In 2013–14, Kalimpong I CD block produced 5,467 tonnes of Aman paddy, the main winter crop, from 2,531 hectares, 42 tonnes of wheat from 37 hectares, 12,133 tonnes of maize from 5,695 hectares and 2,775 tonnes of potatoes from 293 hectares. It also produced some oilseeds.

===Tea gardens===
Darjeeling tea “received the iconic status due to its significant aroma, taste and colour… the first Indian product to be marked with the Geographical Indication (GI) tag in 2003… As per the definition, “Darjeeling Tea” can only refer to tea that has been cultivated, grown, produced, manufactured and processed in tea gardens in few specific hilly areas of the district.” Apart from the hill areas, tea is also grown in the plain areas of the terai and dooars, but such gardens are not covered under the GI tag.

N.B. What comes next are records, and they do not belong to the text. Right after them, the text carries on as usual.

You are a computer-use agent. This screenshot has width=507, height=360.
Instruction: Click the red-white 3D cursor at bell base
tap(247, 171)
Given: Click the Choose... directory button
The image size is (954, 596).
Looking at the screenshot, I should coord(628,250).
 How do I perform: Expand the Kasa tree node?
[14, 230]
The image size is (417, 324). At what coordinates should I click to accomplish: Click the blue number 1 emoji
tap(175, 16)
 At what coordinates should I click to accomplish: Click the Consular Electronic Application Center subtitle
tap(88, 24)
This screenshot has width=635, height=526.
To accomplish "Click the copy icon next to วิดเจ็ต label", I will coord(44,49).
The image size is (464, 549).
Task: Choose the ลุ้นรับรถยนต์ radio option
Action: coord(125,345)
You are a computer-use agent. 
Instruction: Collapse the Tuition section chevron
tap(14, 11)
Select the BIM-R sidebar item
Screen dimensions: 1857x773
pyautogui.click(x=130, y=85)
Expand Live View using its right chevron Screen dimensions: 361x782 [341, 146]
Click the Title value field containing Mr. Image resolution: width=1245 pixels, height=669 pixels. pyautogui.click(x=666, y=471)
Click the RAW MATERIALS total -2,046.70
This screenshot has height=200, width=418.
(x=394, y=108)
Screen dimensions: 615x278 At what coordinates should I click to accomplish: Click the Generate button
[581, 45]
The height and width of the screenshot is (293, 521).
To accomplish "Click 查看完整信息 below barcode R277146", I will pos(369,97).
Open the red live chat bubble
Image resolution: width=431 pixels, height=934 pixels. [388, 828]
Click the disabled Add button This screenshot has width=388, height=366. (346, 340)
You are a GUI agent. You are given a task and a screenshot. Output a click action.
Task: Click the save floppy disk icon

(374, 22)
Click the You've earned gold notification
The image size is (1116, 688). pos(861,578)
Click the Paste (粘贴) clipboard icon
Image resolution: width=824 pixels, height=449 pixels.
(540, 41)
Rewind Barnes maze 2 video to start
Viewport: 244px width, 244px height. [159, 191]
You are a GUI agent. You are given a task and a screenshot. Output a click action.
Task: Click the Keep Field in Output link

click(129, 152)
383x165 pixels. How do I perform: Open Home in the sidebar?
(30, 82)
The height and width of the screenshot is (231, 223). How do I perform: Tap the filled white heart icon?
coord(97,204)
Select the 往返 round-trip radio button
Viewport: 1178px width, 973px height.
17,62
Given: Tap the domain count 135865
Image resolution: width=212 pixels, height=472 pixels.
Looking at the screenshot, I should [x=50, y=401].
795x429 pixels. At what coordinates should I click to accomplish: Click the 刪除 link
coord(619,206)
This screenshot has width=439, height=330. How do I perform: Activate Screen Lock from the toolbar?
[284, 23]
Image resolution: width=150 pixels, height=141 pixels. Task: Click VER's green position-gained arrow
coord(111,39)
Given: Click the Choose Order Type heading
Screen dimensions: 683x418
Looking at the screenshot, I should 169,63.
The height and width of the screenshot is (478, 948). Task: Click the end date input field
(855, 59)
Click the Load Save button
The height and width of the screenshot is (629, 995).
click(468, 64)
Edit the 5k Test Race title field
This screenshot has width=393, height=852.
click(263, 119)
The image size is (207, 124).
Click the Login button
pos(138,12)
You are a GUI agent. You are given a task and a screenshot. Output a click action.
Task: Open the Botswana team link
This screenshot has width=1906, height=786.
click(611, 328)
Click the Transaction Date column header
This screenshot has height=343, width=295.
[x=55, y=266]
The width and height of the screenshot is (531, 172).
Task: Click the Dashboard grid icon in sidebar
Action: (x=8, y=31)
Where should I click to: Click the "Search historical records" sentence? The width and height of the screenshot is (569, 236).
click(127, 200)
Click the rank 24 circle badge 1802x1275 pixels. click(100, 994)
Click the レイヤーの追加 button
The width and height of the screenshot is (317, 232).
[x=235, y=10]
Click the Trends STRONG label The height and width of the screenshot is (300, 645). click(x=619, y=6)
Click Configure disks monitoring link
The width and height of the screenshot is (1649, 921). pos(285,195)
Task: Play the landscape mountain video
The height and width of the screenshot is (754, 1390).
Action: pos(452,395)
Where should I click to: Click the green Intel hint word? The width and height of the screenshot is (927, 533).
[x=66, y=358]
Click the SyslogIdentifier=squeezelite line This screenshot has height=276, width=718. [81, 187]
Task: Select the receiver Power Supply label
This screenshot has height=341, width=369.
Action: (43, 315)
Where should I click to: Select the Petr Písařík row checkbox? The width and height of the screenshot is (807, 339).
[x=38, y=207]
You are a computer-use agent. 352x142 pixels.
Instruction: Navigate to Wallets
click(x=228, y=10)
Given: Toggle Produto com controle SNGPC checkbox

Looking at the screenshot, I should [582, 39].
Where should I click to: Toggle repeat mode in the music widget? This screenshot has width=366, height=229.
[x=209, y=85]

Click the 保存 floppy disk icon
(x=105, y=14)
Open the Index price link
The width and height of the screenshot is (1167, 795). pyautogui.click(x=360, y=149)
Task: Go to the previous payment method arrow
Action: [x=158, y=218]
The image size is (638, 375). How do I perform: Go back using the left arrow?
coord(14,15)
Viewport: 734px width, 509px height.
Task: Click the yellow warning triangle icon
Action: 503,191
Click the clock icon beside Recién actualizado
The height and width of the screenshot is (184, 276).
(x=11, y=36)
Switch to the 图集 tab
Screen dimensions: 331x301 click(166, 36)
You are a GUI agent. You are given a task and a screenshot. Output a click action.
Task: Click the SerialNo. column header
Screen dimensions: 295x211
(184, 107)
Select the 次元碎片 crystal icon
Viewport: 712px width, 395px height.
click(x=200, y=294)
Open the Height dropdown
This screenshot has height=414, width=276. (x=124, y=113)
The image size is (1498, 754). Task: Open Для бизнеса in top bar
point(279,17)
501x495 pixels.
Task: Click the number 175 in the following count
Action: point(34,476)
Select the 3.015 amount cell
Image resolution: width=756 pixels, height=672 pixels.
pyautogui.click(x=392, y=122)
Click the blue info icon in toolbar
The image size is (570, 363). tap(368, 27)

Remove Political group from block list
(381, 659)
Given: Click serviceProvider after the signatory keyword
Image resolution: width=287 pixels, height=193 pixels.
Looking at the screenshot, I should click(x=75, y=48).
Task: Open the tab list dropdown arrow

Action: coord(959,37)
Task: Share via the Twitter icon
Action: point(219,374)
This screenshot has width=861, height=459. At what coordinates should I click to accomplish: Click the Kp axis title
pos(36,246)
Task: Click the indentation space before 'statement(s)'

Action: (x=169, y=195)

As of 2009–10, there were 87 tea gardens covered under the GI tag, employing 51,091 persons. Total land under cultivation was 17,828.38 hectares and total production was 7.36 million kg. A much larger population is indirectly dependent on the tea industry in the district. The average annual production including those from the plain areas, exceeds 10 million kg.

As of 2013, Darjeeling subdivision had 46 tea estates, Kalimpong subdivision had 29 tea estates and Kurseong subdivision had 6 tea gardens. This added up to 81 tea estates in the hill areas. Bannackburn Tea Estate and Lingia Tea Estate in Darjeeling were the first to come up in 1835. Siliguri subdivision in the terai region had 45 tea estates.

===Hydro-electric power===
There is 4 x 40 MW hydroelectric power generation at Teesta Low Dam - IV Hydropower Plant near Kalijhora. The Teesta Low Dam - III Hydropower Plant near Rambi Bazar produces 132 MW of hydel power.

===Banking===
In 2012–13, Kalimpong I CD block had offices of 1 commercial bank and 2 gramin banks.

==Transport==
Kalimpong I CD block has 4 originating/ terminating bus routes. The nearest railway station is 49 km from the block headquarters.

National Highway 10 passes through Kalimpong I CD block.

State Highway 12 passes through Kalimpong I CD block.

==Education==
In 2012–13, Kalimpong I CD block had 111 primary schools with 8,420 students, 6 middle schools with 1,519 students, 5 high schools with 3,036 students and 1 higher secondary school with 2,123 students. Kalimpong I CD block had 207 institutions for special and non-formal education with 6,859 students. Kalimpong municipal area (outside the CD block) had 2 general degree colleges with 2,373 students and 3 technical/ professional institutions with 456 students.

See also – Education in India

According to the 2011 census, in Kalimpong I CD block, among the 43 inhabited villages, 7 villages did not have a school, 27 villages had two or more primary schools, 19 villages had at least 1 primary and 1 middle school and 7 villages had at least 1 middle and 1 secondary school.

==Healthcare==
In 2013, Kalimpong I CD block had 1 hospital, 1 rural hospital and 2 primary health centres with total 62 beds and 4 doctors (excluding private bodies). It had 20 family welfare subcentres. 1,089 patients were treated indoor and 16,415 patients were treated outdoor in the hospitals, health centres and subcentres of the CD block.

Rambi Rural Hospital, with 30 beds at Rambi Bazar, PO Reang, is the major government medical facility in the Kalimpong I CD block. There are primary health centres at Samthar (with 6 beds) and Teesta Bazaar (with 10 beds).